白島に建つ原爆文学者ゆかりの碑
22日、23日のブログで紹介した「原民喜」のお墓を真ん中に挟む位置に二人の原爆文学者ゆかりの碑があります。当日そこも訪ねていますので、今日はその二つの碑を紹介したいと思います。
北方向に200mちょっと離れた白島九軒町にある宝勝院の墓地の一角に、土台を除き縦約90センチ、横約120センチの「大田洋子被爆の地」という碑があります。
大田洋子は、原爆が投下された1945年1月に東京から広島に移転し、8月6日にはこの白島九軒町の妹中川一枝宅で被爆しています。大田洋子の著書「屍の街」には、こう書かれています。「私は、母や妹たちの住んでいる、白島九軒町の家にいた。(略)私たちも、母と妹と、妹の赤ん坊と女ばかり4人住んでいた。」と。ここが大田洋子の被爆地なのです。ところで、この碑は、被爆65周年の平成22年(2010年)7月に建立されているのですが、この地に作られた経緯を、当時の中国新聞は「宝勝院の前住職国分良徳さん(81)が29日、寺の南側にある墓所に文学碑を建立した。同作品(「屍の街」のこと)に国分さん家族の被爆体験が盛り込まれていたのがきっかけという。16歳だった国分さんは寺で被爆。母と妹、弟が下敷きになって死亡した。大田洋子は当時隣の家で被爆しており、『屍の街』には『寺では夫人と赤ん坊と五つの男の子の三人が、下敷きになつて死んだという』と、国分さん一家の状況に触れた文章がある。国分さんは、自分が大田さんにそのことを話した記憶があるといい、この記述に気付いて建立を思い立った。」と報じています。

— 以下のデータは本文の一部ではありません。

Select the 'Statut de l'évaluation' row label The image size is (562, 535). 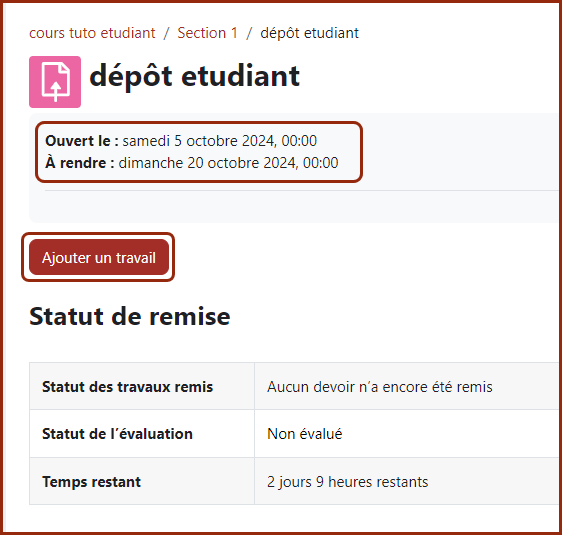pyautogui.click(x=118, y=434)
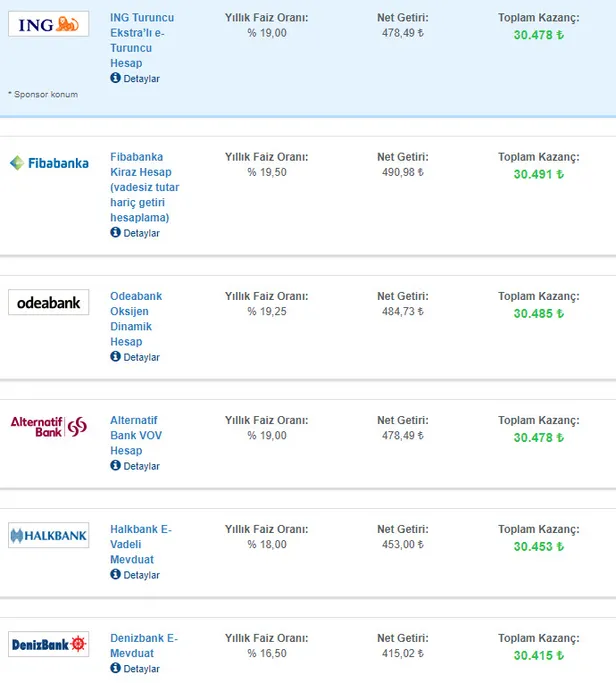Click the Halkbank logo

pyautogui.click(x=48, y=536)
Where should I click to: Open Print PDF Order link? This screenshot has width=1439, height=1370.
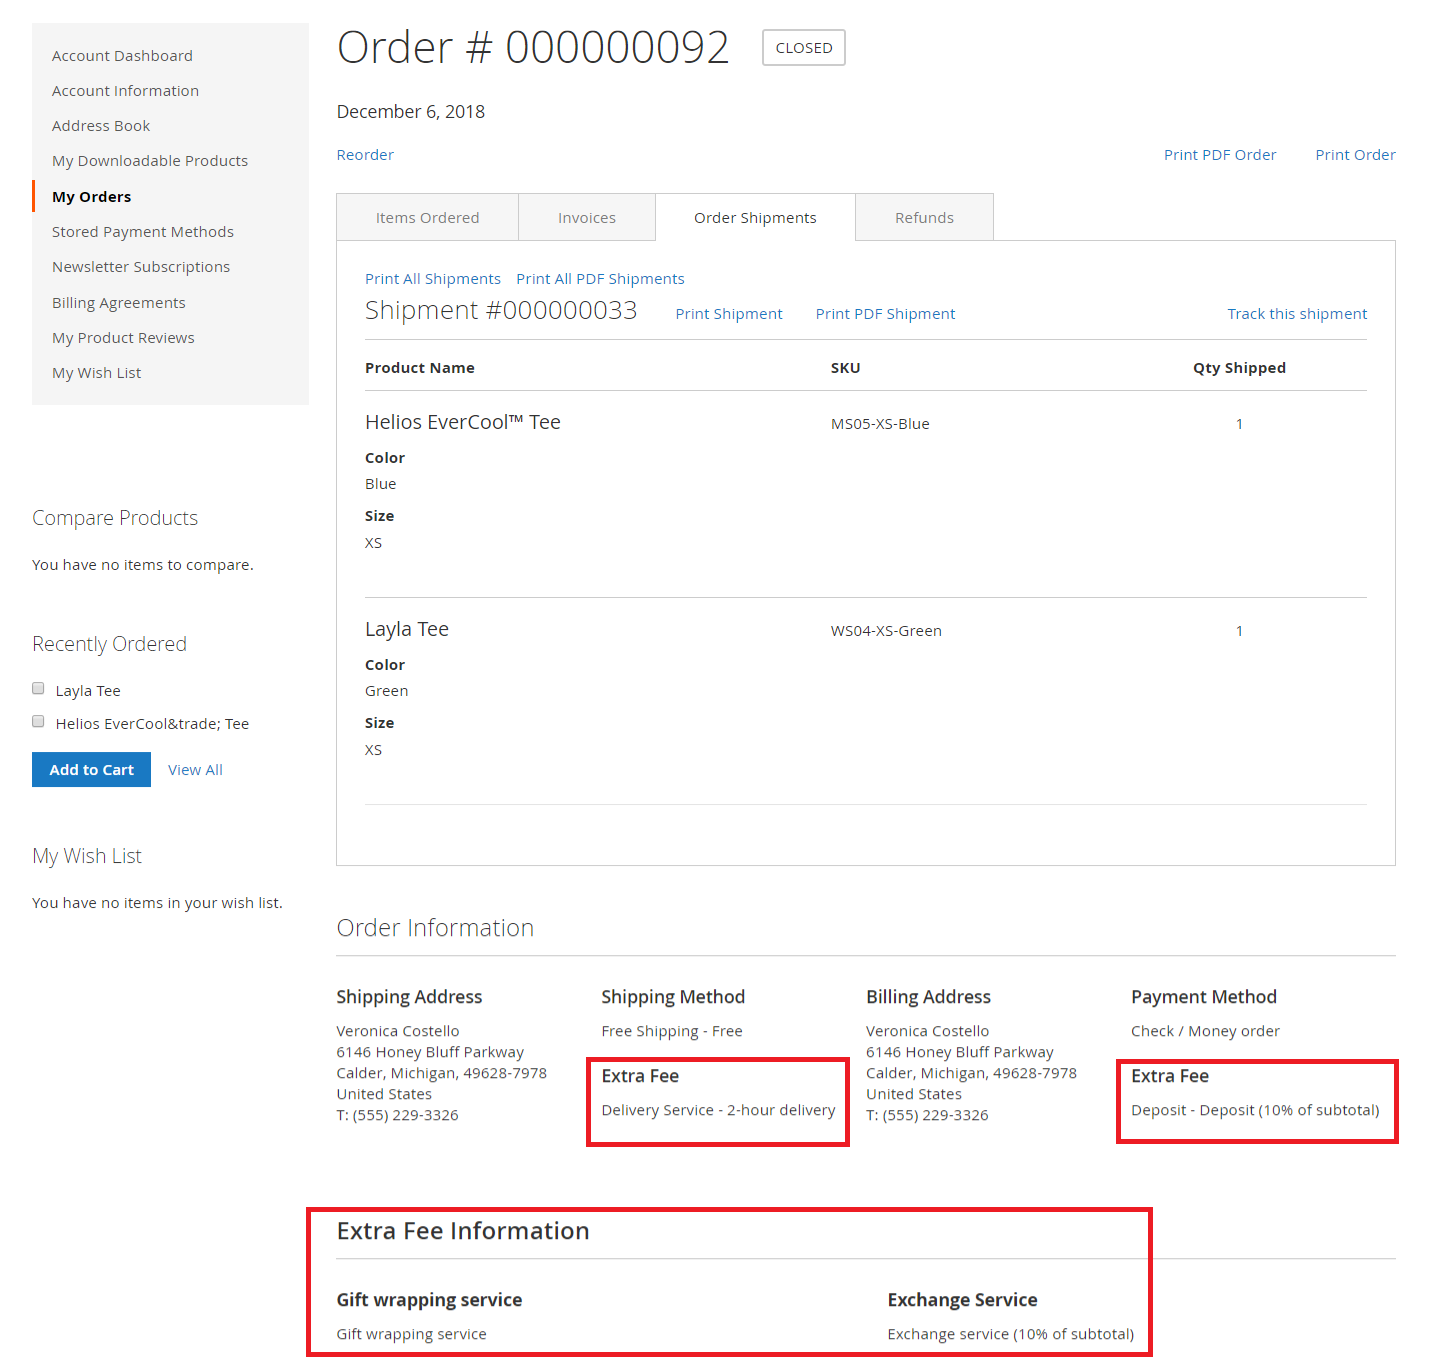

碑銘には、「屍の街」の上記の部分が刻まれていますが、碑文では「五つの男の子」の部分が実際の「七つの女の子」に訂正されています。
ところで「屍の街」には、妹との興味深い会話の場面があります。「『お姉さんはよくご覧になれるわね。私は立ち止まって見たりできませんわ。』妹は私をとがめる様子であった。私は答えた。『人間の眼と作家の眼とふたつの眼で見ているの。』『書けますか、そんなこと』『いつかわ書かなくてはならなね、これを見た作家の責任だもの。』」と。その強い思いが、自らの被爆体験を克明に記録した発表されたのです。
市内には、もう一つ大田洋子の碑があります。基町市営アパートの南側にある中央公園の西側木立の中に立つ「大田洋子文学碑」ですが、今日は、写真での紹介だけにしておきます。ここでもちょっとした発見(私なりのですが)がありましたが、また機会があれば紹介したいと思います。

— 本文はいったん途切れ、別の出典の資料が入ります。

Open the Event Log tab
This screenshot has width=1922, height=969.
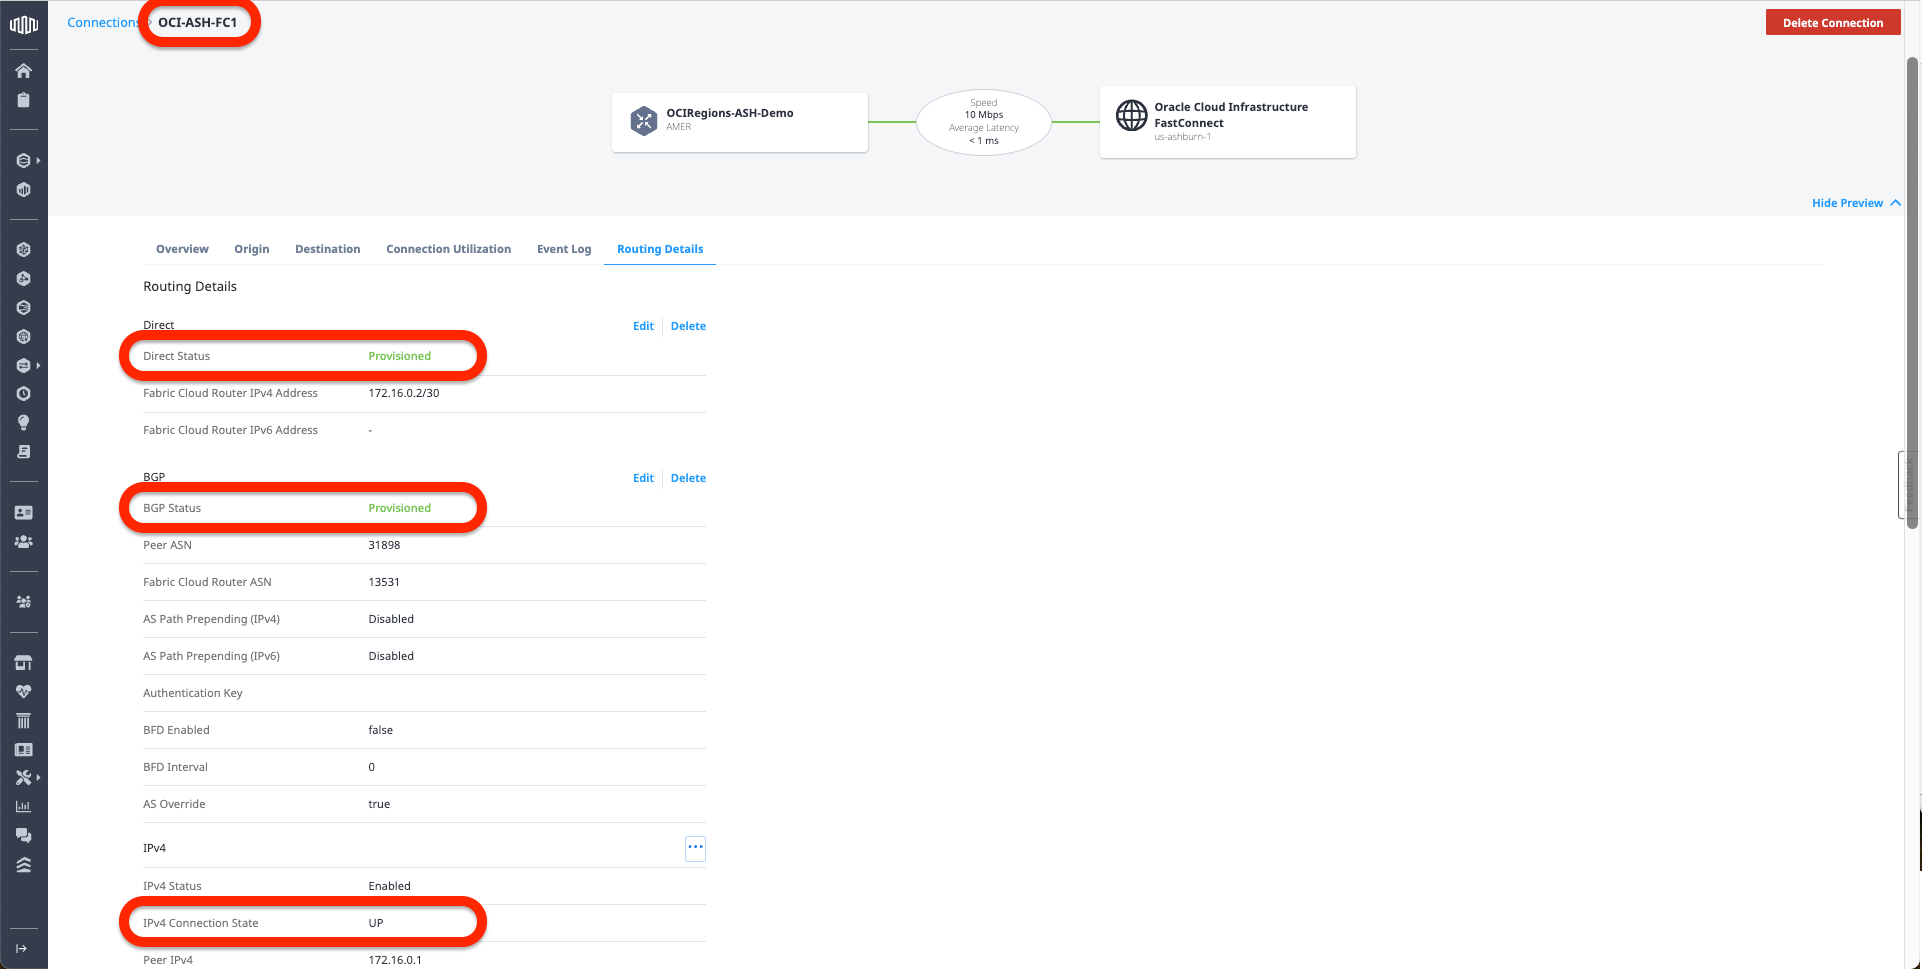564,249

もう一つは、原民喜の墓から南に100m余り離れた日本郵便株式会社中国支社(旧中国郵政局)の敷地に作られた栗原貞子さん作「生ましめんかな」の詩がはめ込まれたモニュメントです。
このモニュメントは、中区千田町にあった旧貯金局が取り壊される際、被爆屋上タイルを保存するために作られたものです。旧貯金局の地下室の情景を詠んだといわれる栗原貞子さんの詩と一体のものとして作成されてようです。「生ましめんかな」は広く知られている詩ですので、ここでは紹介しません。
ところで、このモニュメントの周囲には、「慰霊碑」や旧広島逓信局の被爆石段などがあります。興味深いのは、旧貯金局のモニュメントの横に、「被爆アオギリ二世」が植えられていることです。平和公園の資料館北側に植えられている「被爆アオギリ」は、もともとこの場所で被爆し、1973年4月に庁舎改善などが行われた時、被爆の生き証人として広島市に寄贈され、平和公園内に移植されたものです。ここに植わっている「被爆アオギリ二世」は、被爆50周年の年「1995年」、子どもの代になって里帰りしたようです。
ところで、この旧中国郵政局の敷地には、逓信病院がありました(今も同じ場所にあるのですが)。この逓信病院の原爆投下翌日の情景がことが、先に紹介した大田洋子の「屍の街」の「これを見た作家の責任だもの。」のすぐ後に「死体は累々としていた。どの人も病院の方に向かっていた。」と続き、かなり詳しく書かれています。モニュメントの立つこの場所を大田洋子が歩いたことが分かります。何か不思議なもを感じます。